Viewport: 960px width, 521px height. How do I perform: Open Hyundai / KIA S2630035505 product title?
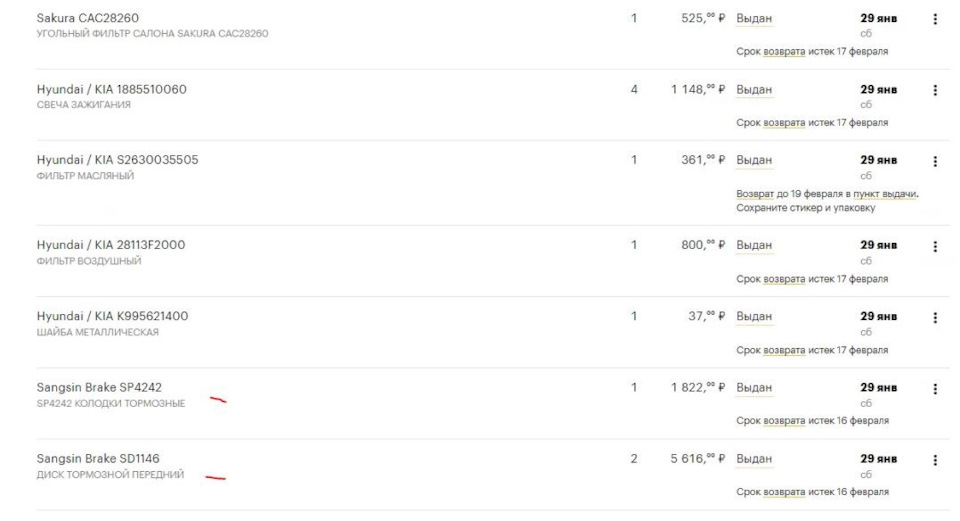118,160
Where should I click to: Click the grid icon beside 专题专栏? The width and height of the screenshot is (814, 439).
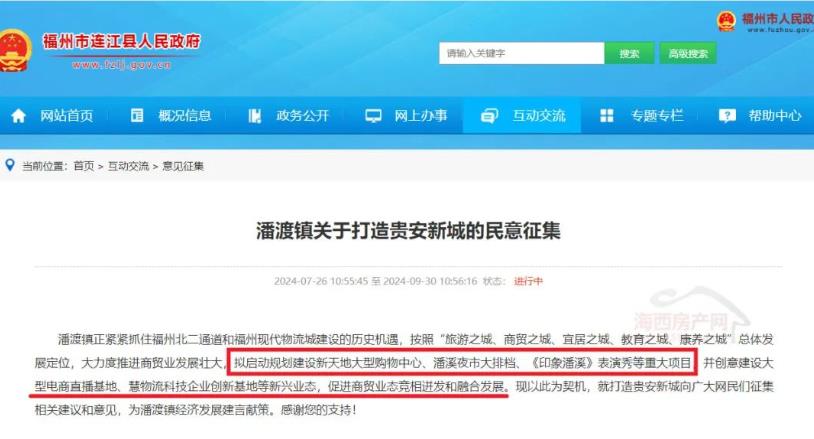607,115
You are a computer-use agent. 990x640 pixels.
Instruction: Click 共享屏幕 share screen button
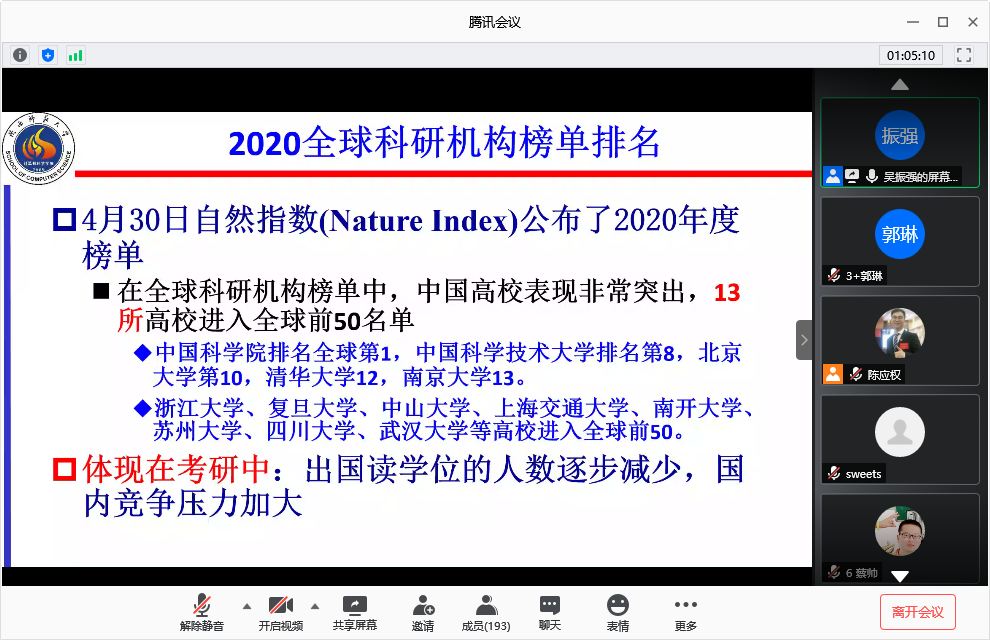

○ ○ ○

| Directions for this task |
Each line of the data above needs to be retyped as it is, without any picture.

| Response |
Viewport: 960px width, 521px height. How do I perform: Open Hyundai / KIA S2630035505 product title?
118,160
Where should I click to: Click the grid icon beside 专题专栏? The width and height of the screenshot is (814, 439).
607,115
You are a computer-use agent. 990x640 pixels.
Instruction: Click 共享屏幕 share screen button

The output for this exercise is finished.